Three years before he threatened him while standing on the steps of the Supreme Court, Sen. Chuck Schumer, D-N.Y., said the problem with Neil Gorsuch was that his decisions as a federal judge were awful for the average working American.

“When the chips are down, far too often he sides with the powerful few over everyday Americans just trying to get a fair shake,” the powerful Schumer said against Gorsuch’s nomination.

On the first day of those confirmation hearings, Sen. Dick Durbin, D-Ill., said, “In case after case, you have dismissed or rejected efforts by workers and families to recognize their rights or defend their freedoms.”

Now, Gorsuch’s left-wing critics say his problem is actually the complete opposite. They say he cares too much about the little guy and not enough about the bureaucracy that goes after the little guy.

Yes, really.

The criticism stems from a book Gorsuch recently co-authored with Janie Nitze titled Overruled: The Human Toll of Too Much Law.

For a book written by a Supreme Court associate justice and one of his former clerks, it’s extremely accessible. The authors note in their introduction that they did not intend it as a legal treatise or academic dissertation so much as a collection of stories based on original reporting and research about the struggle facing Americans overwhelmed with the deluge of Byzantine laws and regulations coming out of Washington.

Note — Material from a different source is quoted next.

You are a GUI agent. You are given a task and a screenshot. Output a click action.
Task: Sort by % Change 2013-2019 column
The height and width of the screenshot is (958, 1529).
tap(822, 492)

The Washington Post’s Ruth Marcus was the first to make the criticism in a pedantic but defensible column in August. She claimed she didn’t oppose Gorsuch and Nitze’s philosophy so much as felt they didn’t do enough to defend the perspective of the administrative state bureaucrats zealously enforcing laws, statutes, and regulations. Marcus felt that they should have included more facts that made the case for why the government was going so hard against some of the Americans profiled by Gorsuch and Nitze.